Un revirement jurisprudentiel opéré : le non-respect du préavis n’emporte plus illégalité de la décision de licenciement
Par un avis du 4 février 2022, le Conseil d’État a précisé les conséquences attachées au non-respect du préavis lors du licenciement d’un agent contractuel.
Dans un premier temps, le Conseil d’État rappelle qu’il résulte des dispositions de l’article 40 du décret du 15 février 1988 pris pour l’application de l’article 136 de la loi du 26 janvier 1984 que l’agent non titulaire de la fonction publique territoriale recruté pour une durée indéterminée ou pour une durée déterminée ne peut être légalement licencié avant le terme de son contrat par l’autorité territoriale compétente qu’après un préavis, sauf si le licenciement est prononcé pour des motifs disciplinaires ou au cours ou à l’expiration d’une période d’essai.
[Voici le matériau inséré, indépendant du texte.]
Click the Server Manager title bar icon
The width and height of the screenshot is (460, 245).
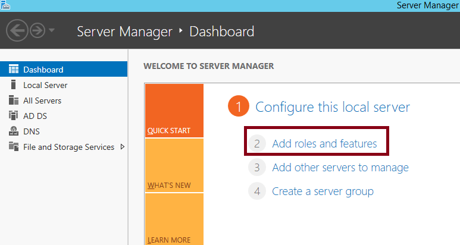coord(5,5)
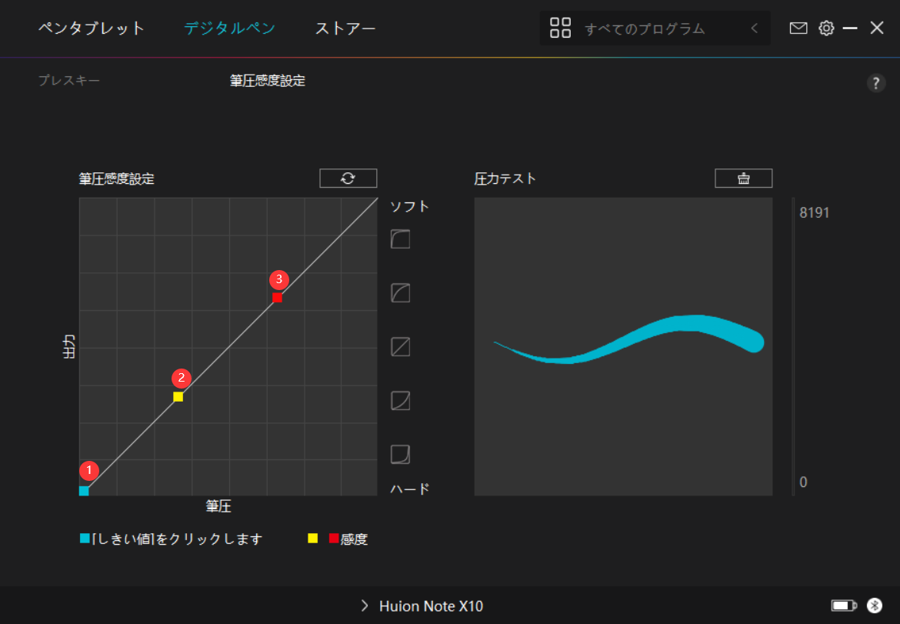Click the arrow beside すべてのプログラム
The width and height of the screenshot is (900, 624).
[x=754, y=29]
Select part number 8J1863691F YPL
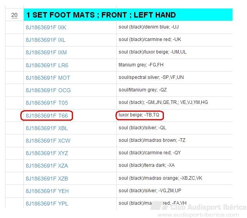 (47, 204)
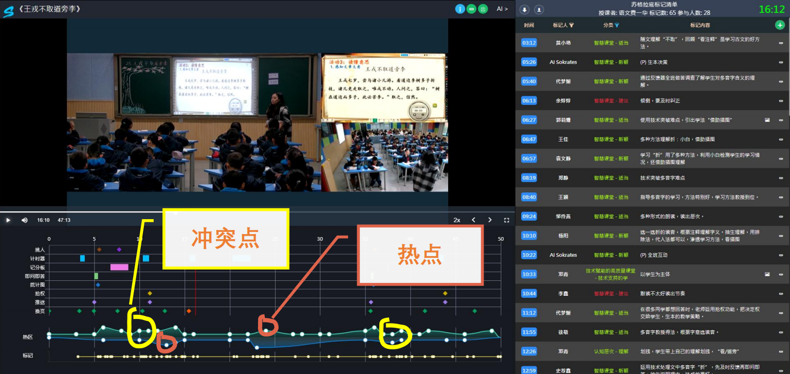This screenshot has height=374, width=790.
Task: Change the 2x playback speed
Action: click(456, 220)
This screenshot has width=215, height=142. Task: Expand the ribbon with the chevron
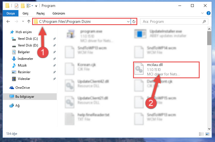pos(202,13)
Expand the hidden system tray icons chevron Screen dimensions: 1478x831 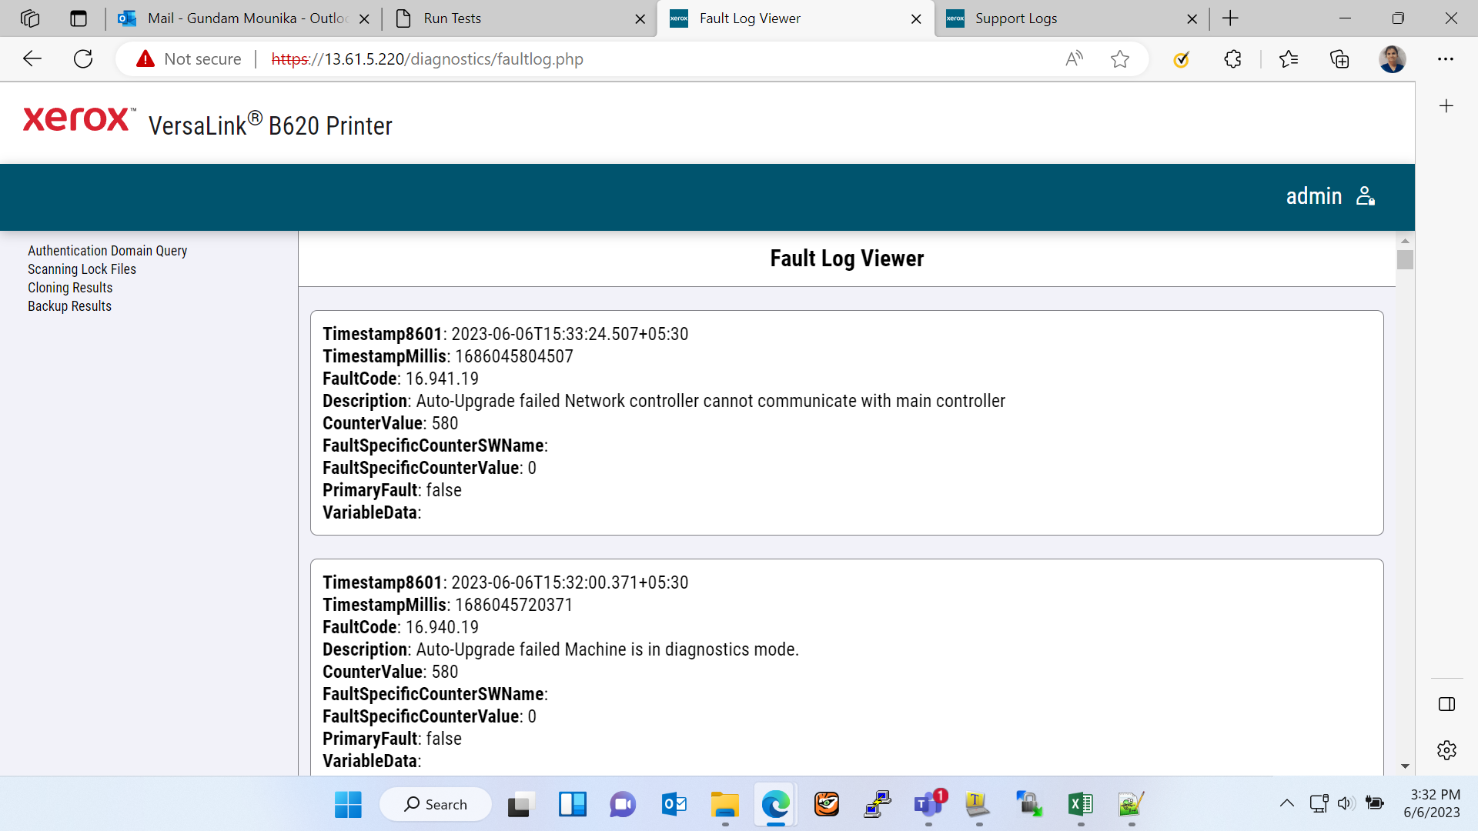tap(1286, 803)
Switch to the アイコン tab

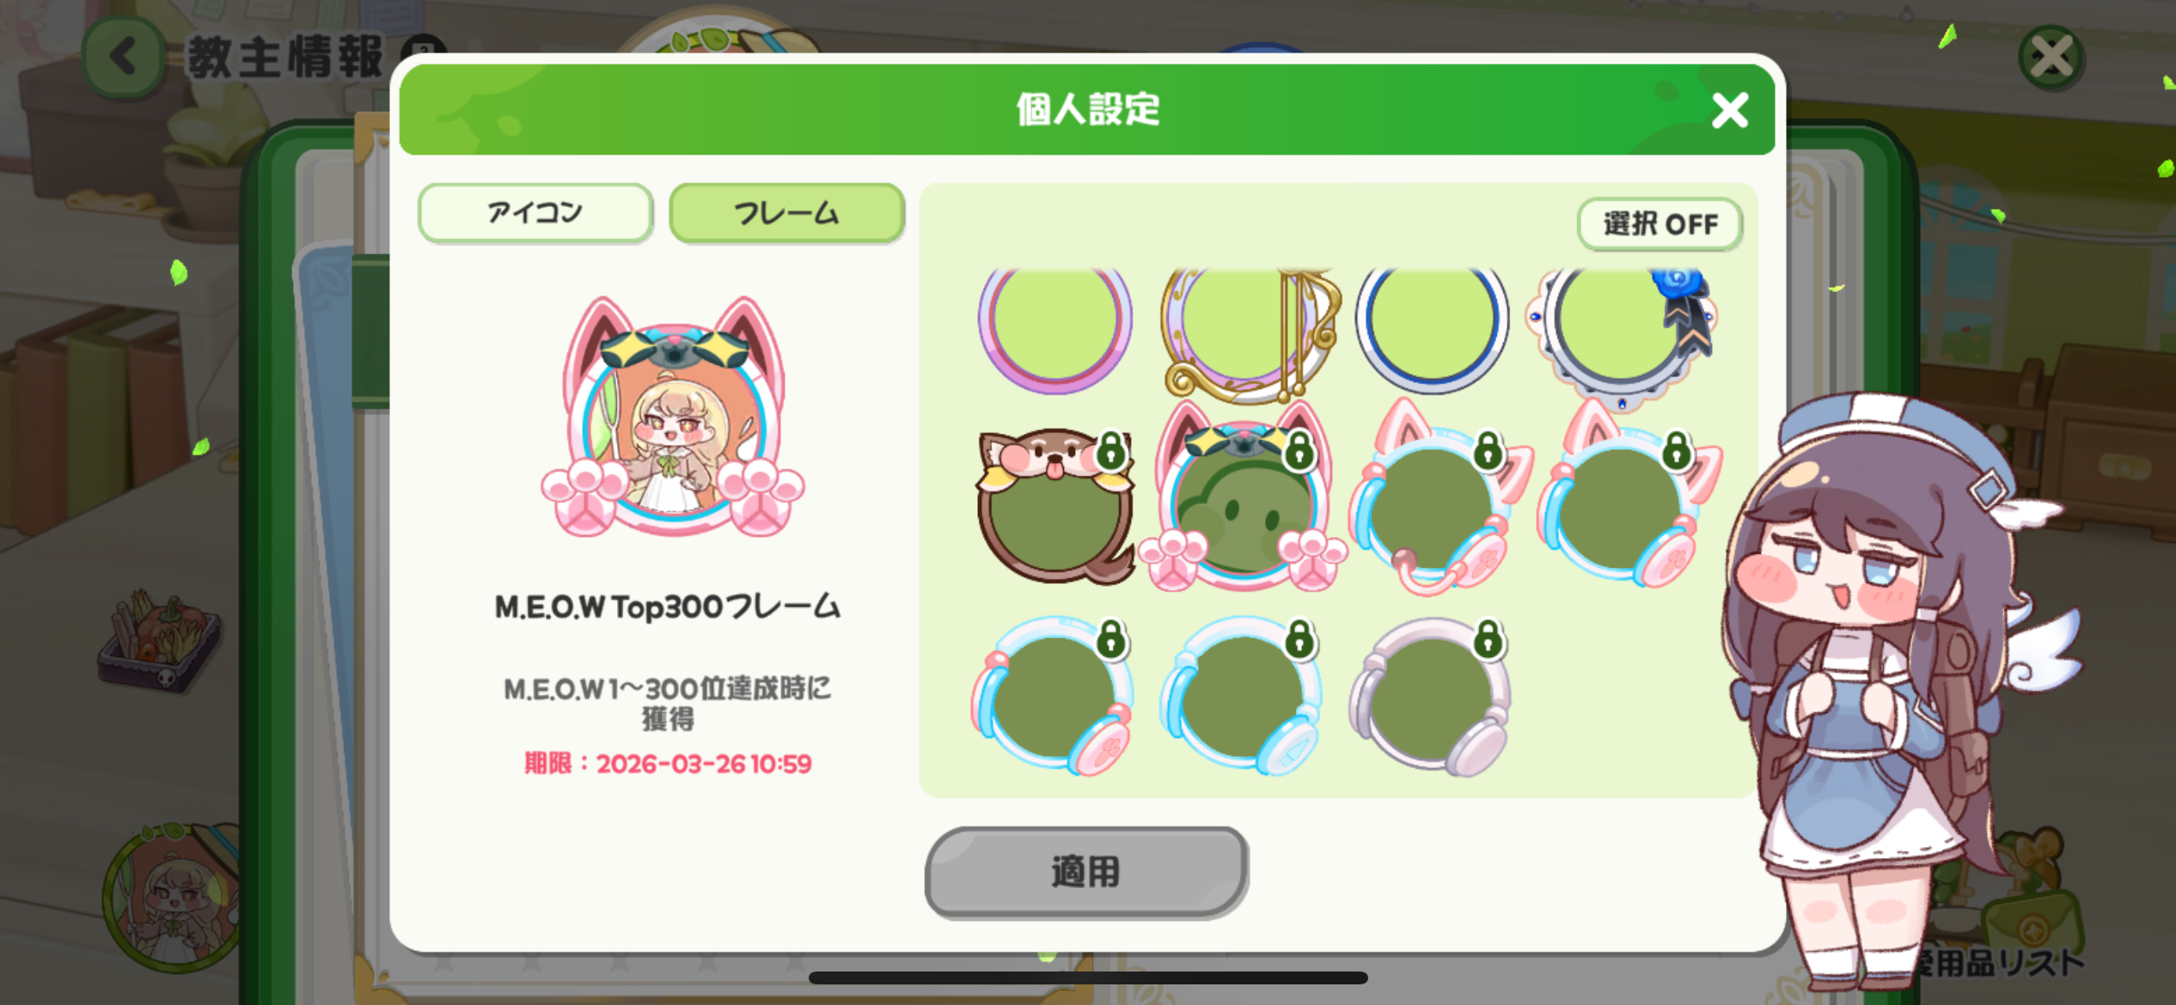535,212
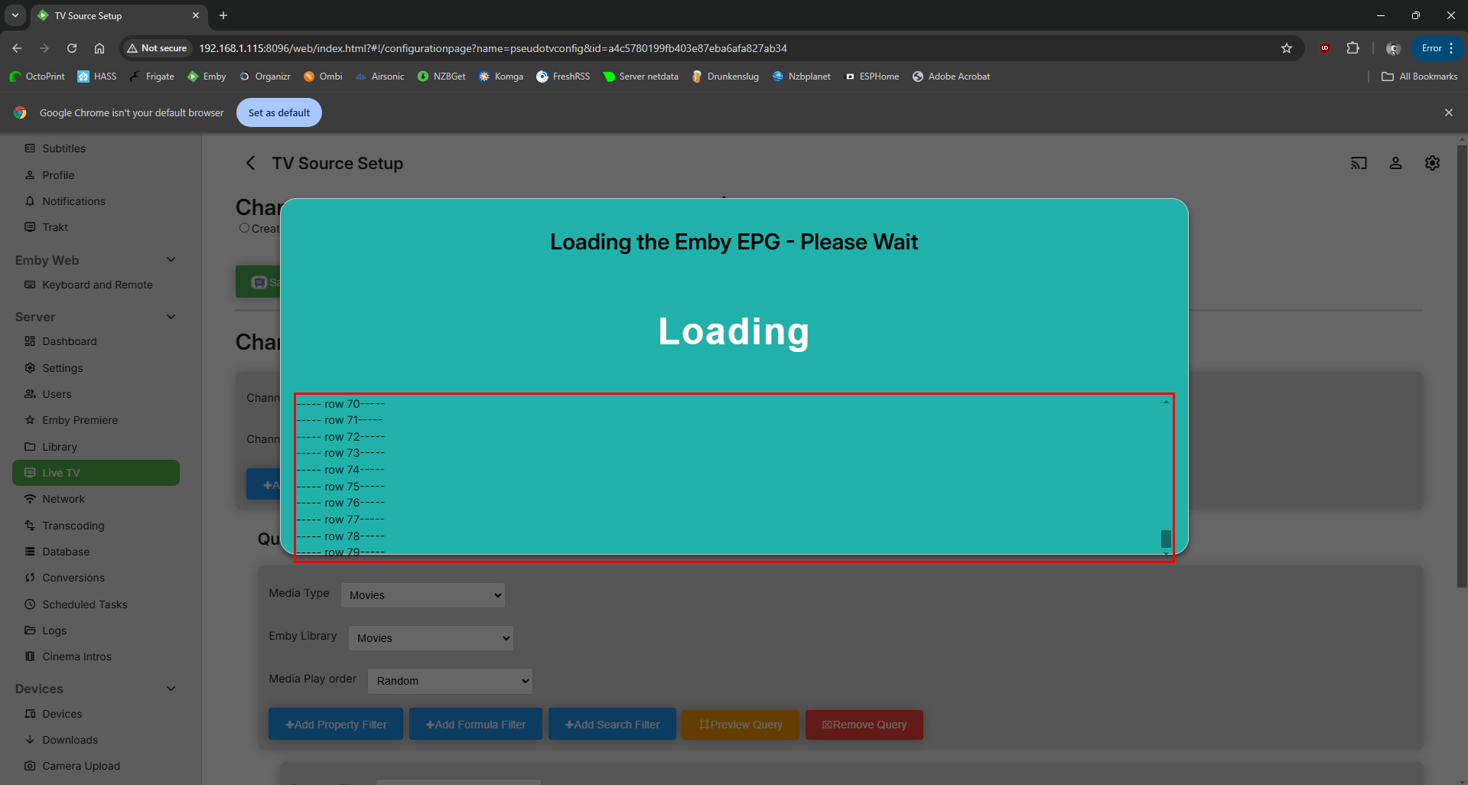Open the settings gear icon in header
The width and height of the screenshot is (1468, 785).
pyautogui.click(x=1432, y=163)
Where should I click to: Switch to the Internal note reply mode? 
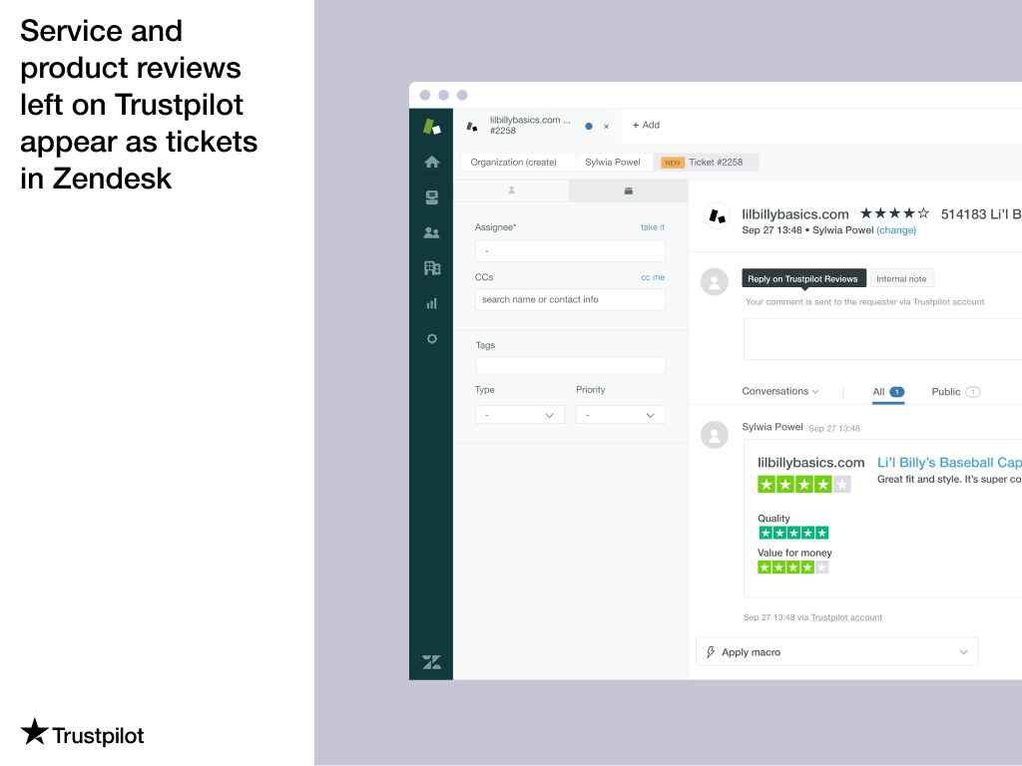pyautogui.click(x=901, y=278)
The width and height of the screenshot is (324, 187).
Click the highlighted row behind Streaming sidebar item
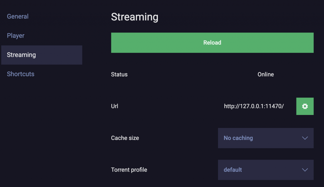(x=42, y=55)
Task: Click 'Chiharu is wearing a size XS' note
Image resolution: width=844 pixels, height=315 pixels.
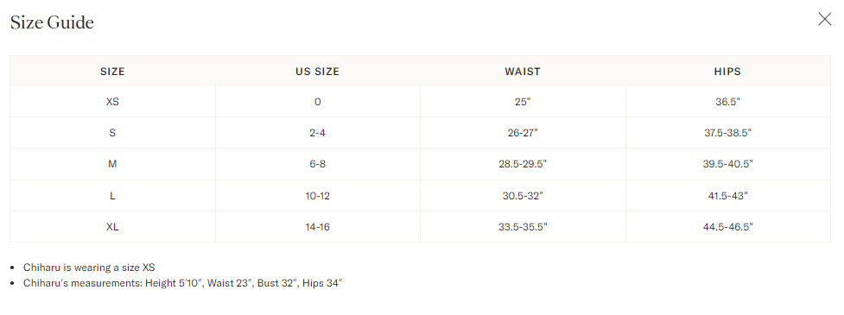Action: 89,268
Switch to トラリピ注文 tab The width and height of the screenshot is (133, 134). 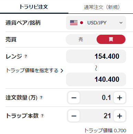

C’est, donc, dans un second temps, que le Conseil d’État opère un revirement en indiquant que :
« la circonstance que le préavis auquel l’agent non titulaire avait droit n’a pas été respecté par la décision de licenciement n’est pas de nature à entraîner l’annulation totale de cette décision, mais la rend seulement illégale en tant qu’elle prend effet avant l’expiration du délai de préavis applicable »
(CE, avis, 4 février 2022, n° 457135).
Le Conseil d’État opère une juste distinction entre, d’une part, le bien-fondé du licenciement et, d’autre part, la prise d’effet du licenciement.
A noter que si cet avis concerne la procédure de licenciement dans la fonction publique territoriale, il ne fait aucun doute que ce revirement sera transposé aux deux autres fonctions publiques tant la rédaction des dispositions relatives au licenciement sont identiques.
Conséquences pratiques du non-respect du préavis : la légalité de la décision de licenciement mais le droit à une indemnité pour l’agent public
La violation du droit au préavis, si elle n’emporte plus l’illégalité de la décision de licenciement, ouvre, tout de même, droit pour l’agent contractuel, privé d’une garantie procédurale, à une indemnité.
Cette indemnité correspond au « préjudice résultant de cette privation, dont il revient au juge administratif, saisi de conclusions à cette fin, de fixer le montant » (CE, avis, 4 février 2022, n° 457135).
L’agent ainsi licencié sans respect du préavis a droit à une indemnité calculée au regard de la prise d’effet corrigée du licenciement, c’est-à-dire une prise d’effet conforme au préavis réglementaire.
Cette nouvelle prise d’effet affectera nécessairement :
- – l’indemnité de préavis ;
- – l’indemnité de congés payés ;
- – l’indemnité de licenciement.
Bien évidemment, en vertu des dispositions de l’article R. 421-1 du code de justice administrative, il appartiendra à l’agent aux intérêts duquel il a été préjudicié de lier le contentieux en adressant une demande indemnitaire préalable à son ancien employeur.
Attention, s’agissant d’une procédure de plein contentieux, il est nécessaire de se rapprocher d’un avocat expert en droit public, condition de recevabilité de l’action judiciaire.